Di kasus lain, seorang siswa dihubungi oleh perguruan tinggi mereka dan ditanya apakah mereka pernah berada di area tempat acara berlangsung dan untuk memberikan laporan tertulis.
“Kami semua mati-matian menghapus riwayat obrolan kami,” kata seorang pengunjuk rasa Beijing yang menolak disebutkan namanya, kepada Reuters.
“Polisi terlalu banyak. Polisi datang untuk memeriksa KTP salah satu teman saya dan kemudian membawanya pergi. Kami tidak tahu kenapa. Beberapa jam kemudian mereka melepaskannya.”
Ketidakpuasan terhadap kebijakan pencegahan Covid yang disebut strategi nol-Covid 3 tahun setelah pandemi memicu protes yang lebih luas di kota-kota yang terpisah ribuan mil selama akhir pekan.
Gelombang pembangkangan sipil terbesar di China sejak Xi Jinping berkuasa satu dekade lalu datang seiring dengan jumlah kasus Covid yang mencapai rekor tertinggi setiap hari dan sebagian besar kota menghadapi penguncian baru.
Covid di China terus menyebar meskipun sebagian besar dari 1,4 miliar penduduknya berupaya mencegah penularan dengan mematuhi kebijakan nol-Covid untuk memberantas semua wabah dan mempertahankan kontrol perbatasan yang ketat.
Penguncian telah memperburuk salah satu perlambatan paling tajam dalam pertumbuhan ekonomi yang dialami China dalam beberapa dekade, mengganggu rantai pasokan global, dan dan menimbulkan gejolak di pasar keuangan.
Di Hangzhou, ibu kota provinsi timur Zhejiang, video yang viral di media sosial menunjukkan ratusan polisi menduduki lapangan besar pada Senin malam, mencegah orang berkumpul.
Satu video menunjukkan polisi, dikelilingi oleh sekelompok kecil orang yang memegang telepon genggam, melakukan penangkapan sementara yang lain berusaha menarik kembali orang yang ditahan.
Di Shanghai dan Beijing, polisi berpatroli di daerah tempat beberapa grup di layanan pesan Telegram menyarankan untuk berkumpul lagi. Kehadiran polisi pada Senin sore dan malam memastikan tidak ada pertemuan yang terjadi.
“Jumlah polisi yang banyak, sungguh menakutkan,” kata penduduk Beijing Philip Qi.

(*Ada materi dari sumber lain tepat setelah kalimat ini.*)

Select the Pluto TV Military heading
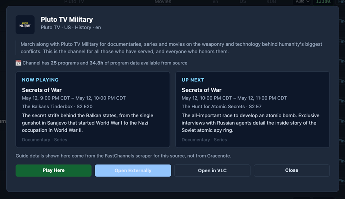The image size is (345, 199). point(67,20)
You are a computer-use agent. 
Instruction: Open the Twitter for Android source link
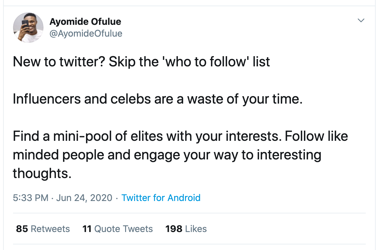click(161, 198)
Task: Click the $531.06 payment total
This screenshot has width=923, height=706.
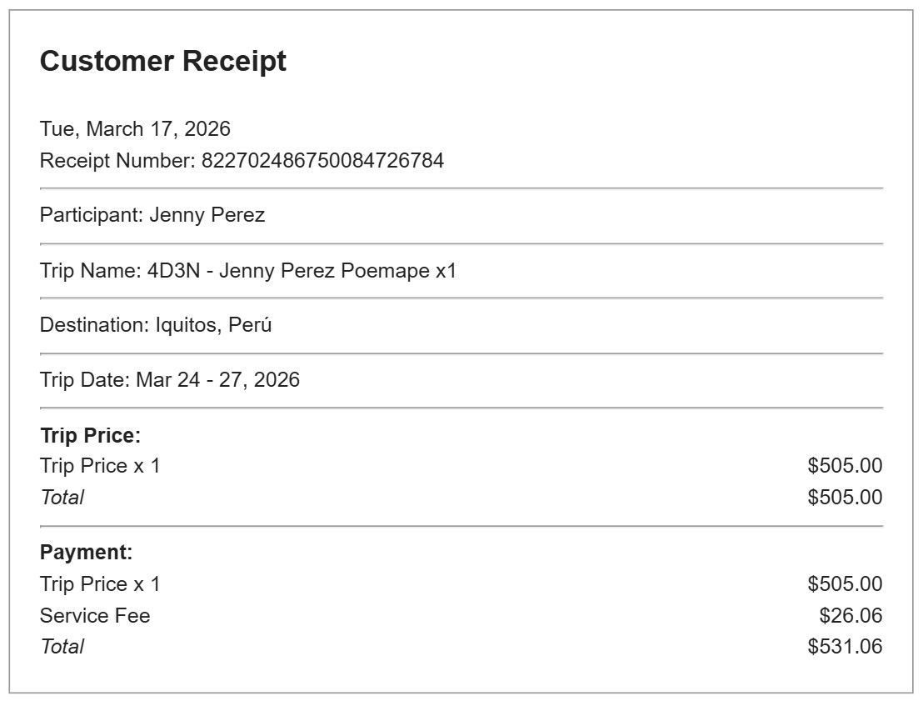Action: 845,647
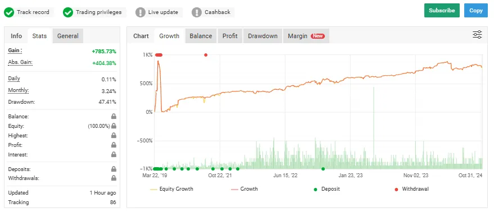Screen dimensions: 494x212
Task: Click the Track record green checkmark icon
Action: pyautogui.click(x=9, y=12)
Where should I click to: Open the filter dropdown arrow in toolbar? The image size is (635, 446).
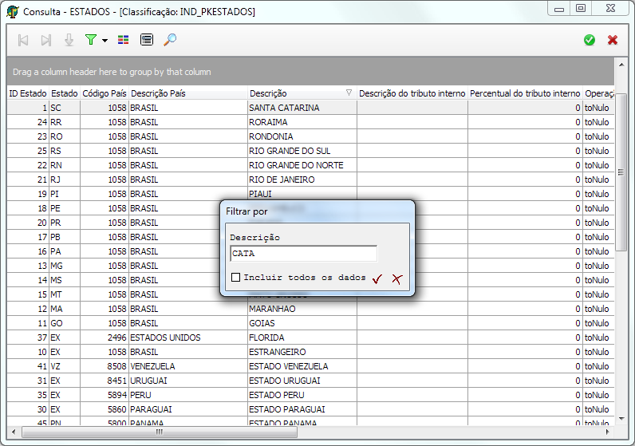coord(105,41)
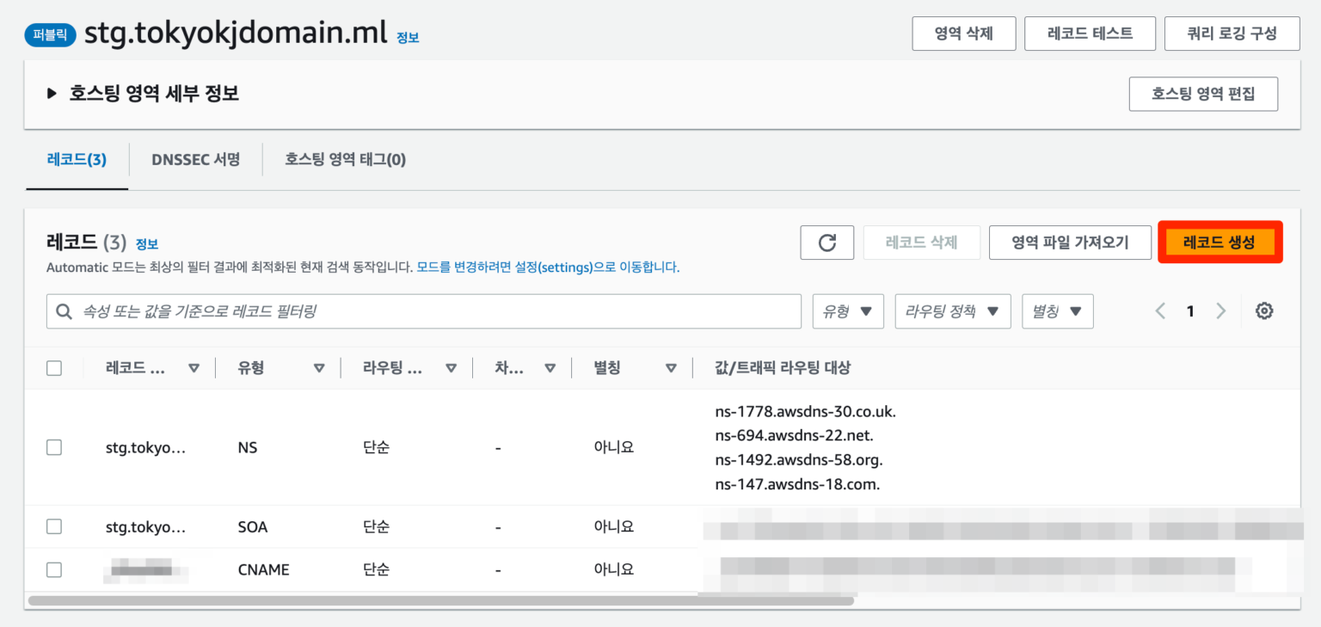Check the NS record row
This screenshot has width=1321, height=627.
pos(54,447)
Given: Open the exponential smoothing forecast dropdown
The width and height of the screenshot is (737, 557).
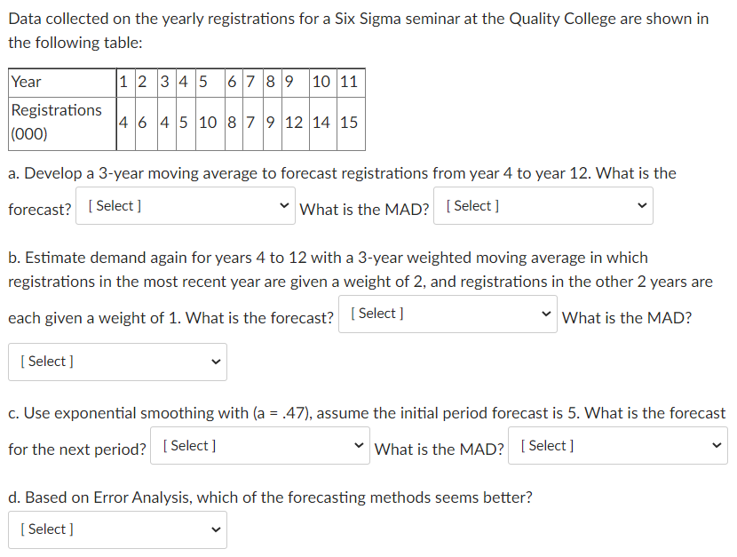Looking at the screenshot, I should tap(258, 445).
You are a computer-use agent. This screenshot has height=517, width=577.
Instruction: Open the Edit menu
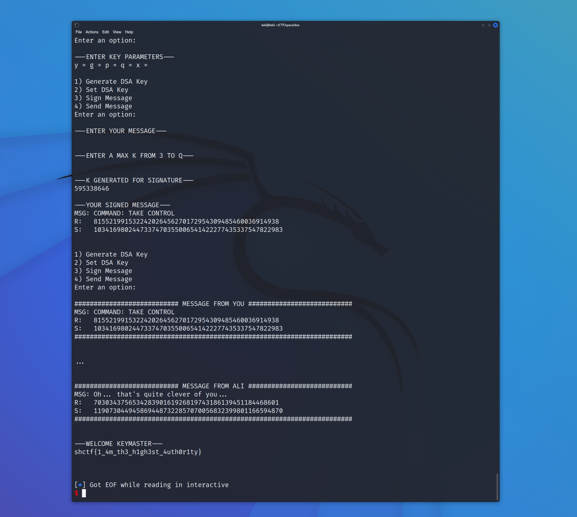point(105,32)
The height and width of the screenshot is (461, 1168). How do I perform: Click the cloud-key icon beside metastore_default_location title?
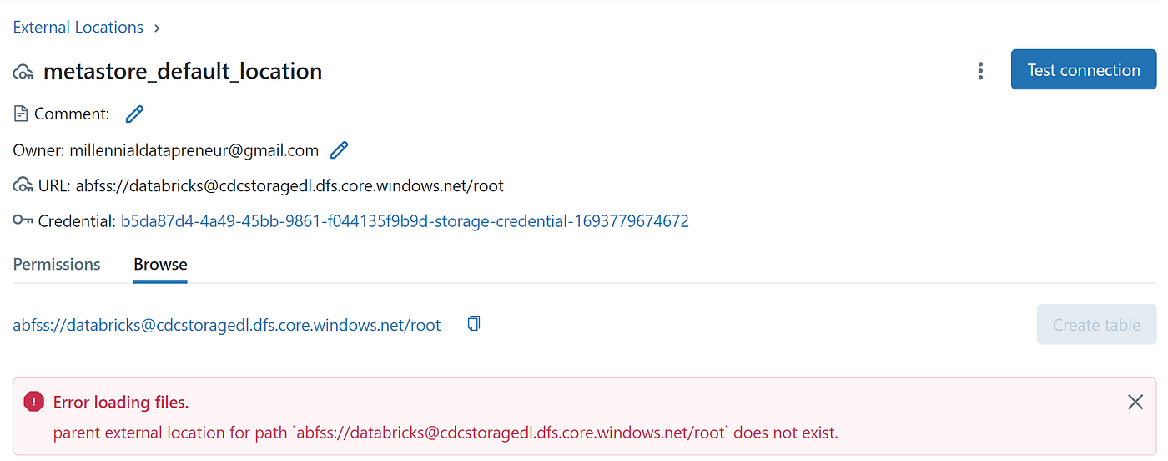(x=23, y=73)
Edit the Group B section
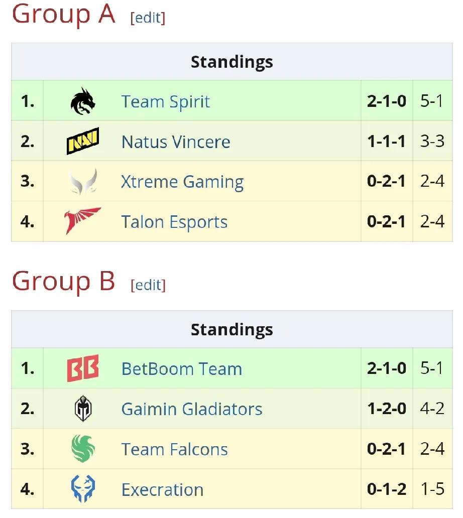This screenshot has width=463, height=518. point(148,285)
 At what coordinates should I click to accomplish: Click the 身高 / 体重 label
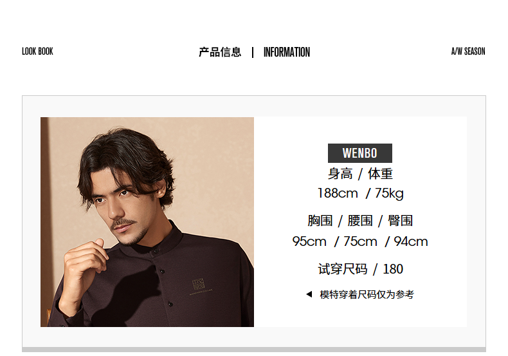(360, 174)
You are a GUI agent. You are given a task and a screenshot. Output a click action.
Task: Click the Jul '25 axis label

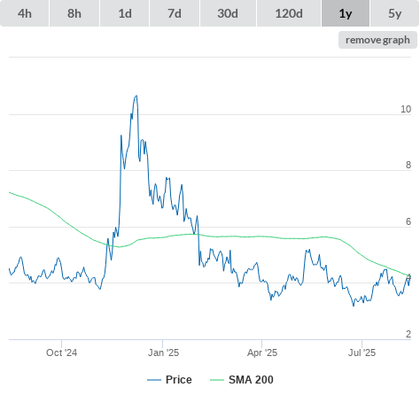click(x=362, y=353)
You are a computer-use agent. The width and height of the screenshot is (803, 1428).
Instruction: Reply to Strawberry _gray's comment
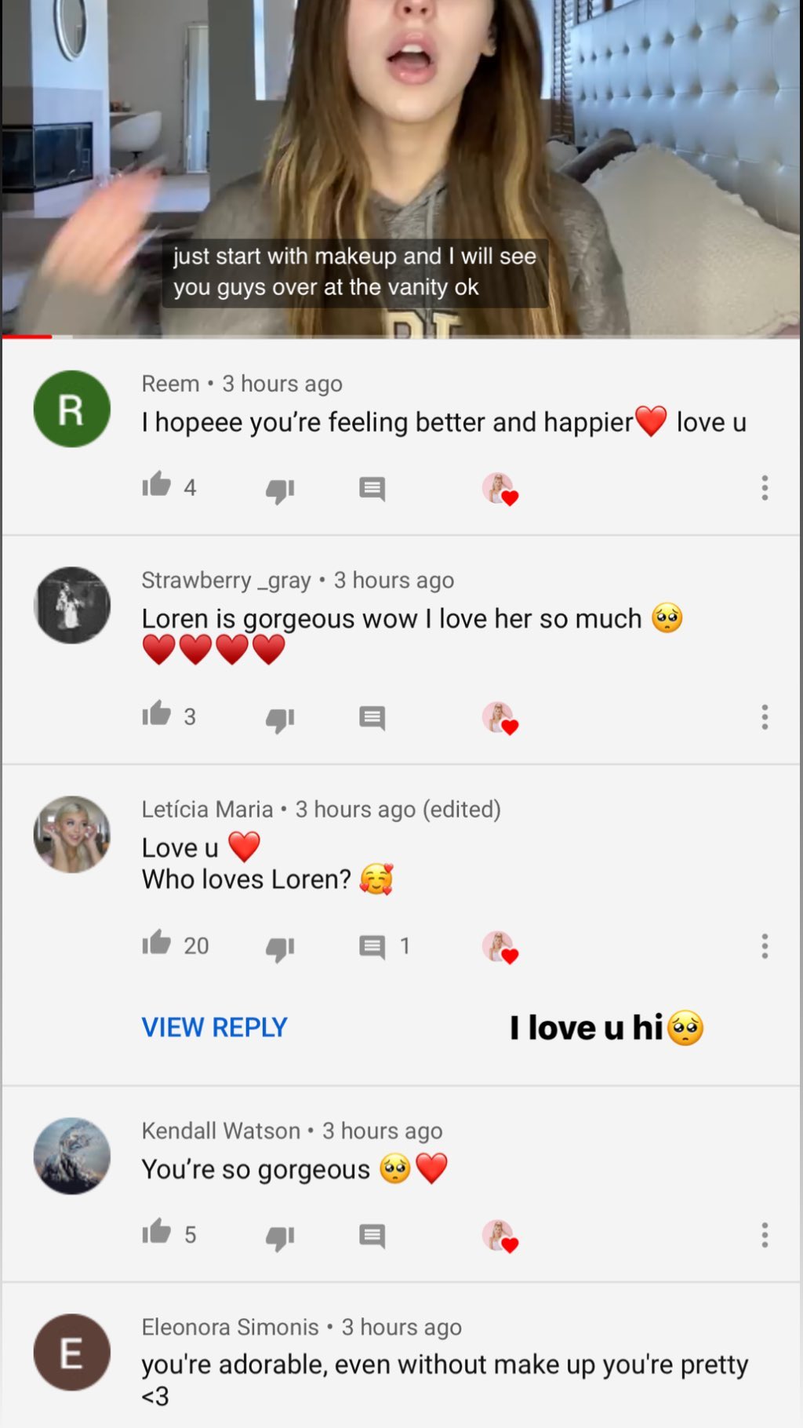tap(372, 718)
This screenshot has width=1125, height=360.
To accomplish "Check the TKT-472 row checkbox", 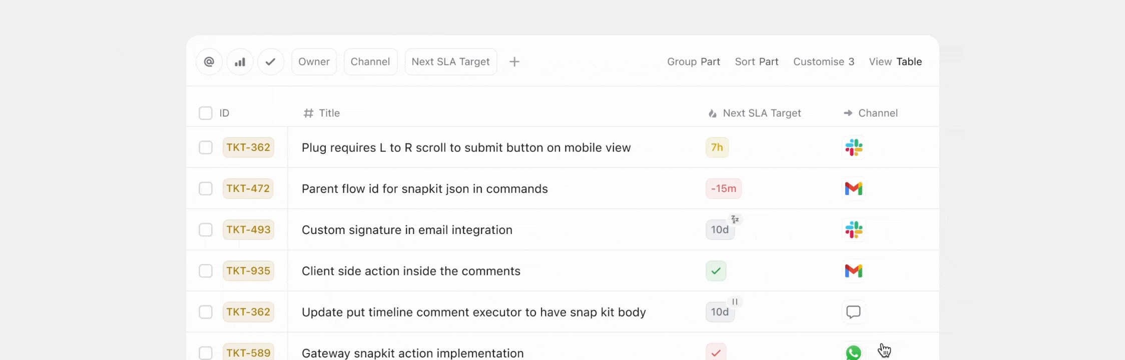I will click(x=206, y=189).
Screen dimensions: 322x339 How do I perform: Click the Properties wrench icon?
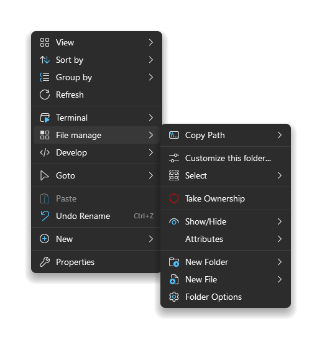[45, 262]
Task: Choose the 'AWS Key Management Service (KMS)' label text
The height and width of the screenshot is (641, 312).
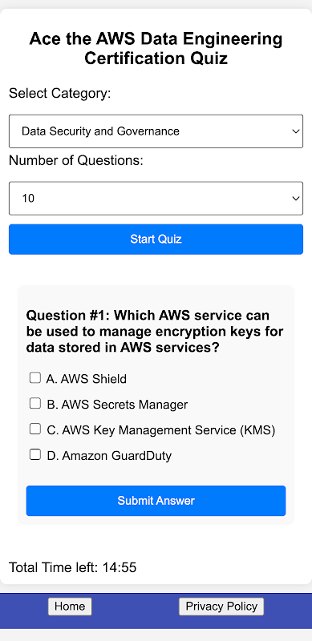Action: 168,430
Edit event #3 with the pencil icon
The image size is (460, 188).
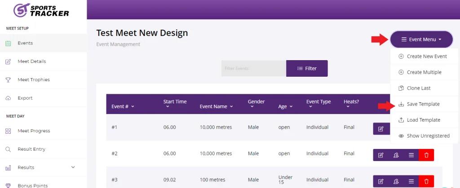[x=381, y=181]
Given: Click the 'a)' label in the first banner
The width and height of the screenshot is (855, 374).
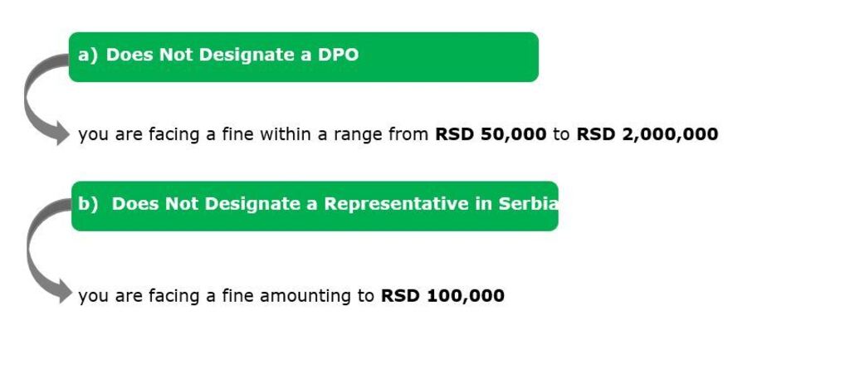Looking at the screenshot, I should [88, 55].
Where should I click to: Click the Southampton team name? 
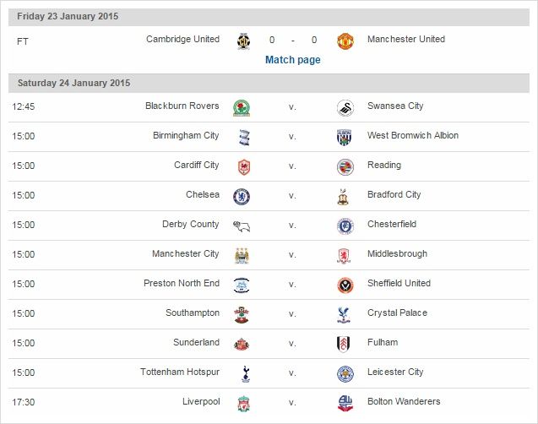[x=193, y=313]
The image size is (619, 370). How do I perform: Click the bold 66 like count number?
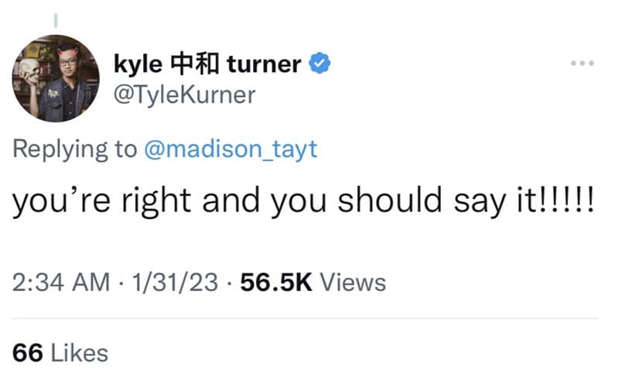(x=27, y=352)
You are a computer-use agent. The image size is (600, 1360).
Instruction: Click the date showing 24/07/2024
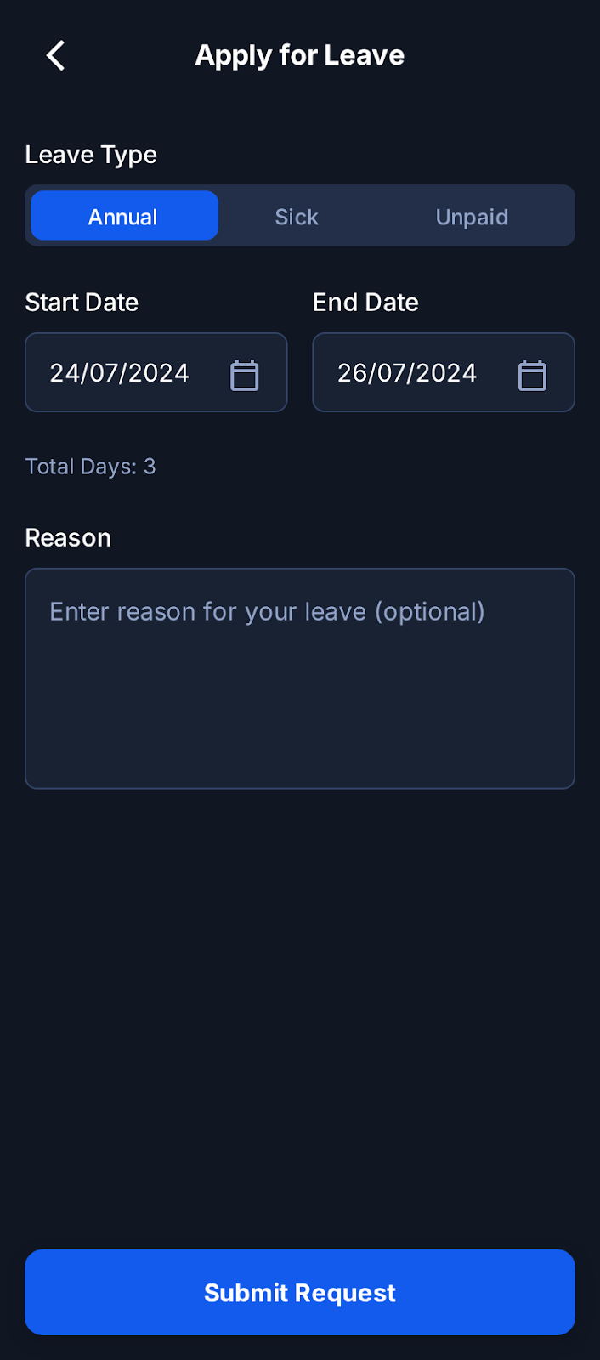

Penduduk mengatakan polisi telah meminta telepon kepada orang-orang yang melewati daerah itu untuk memeriksa apakah mereka memiliki jaringan pribadi virtual (VPN) dan aplikasi Telegram, yang telah digunakan oleh pengunjuk rasa.
Adapun, VPN ilegal bagi kebanyakan orang di China, sedangkan aplikasi Telegram diblokir dari internet China.
Sementara itu, satu bus penuh demonstran terpantau dibawa pergi oleh polisi selama protes Minggu malam di Shanghai.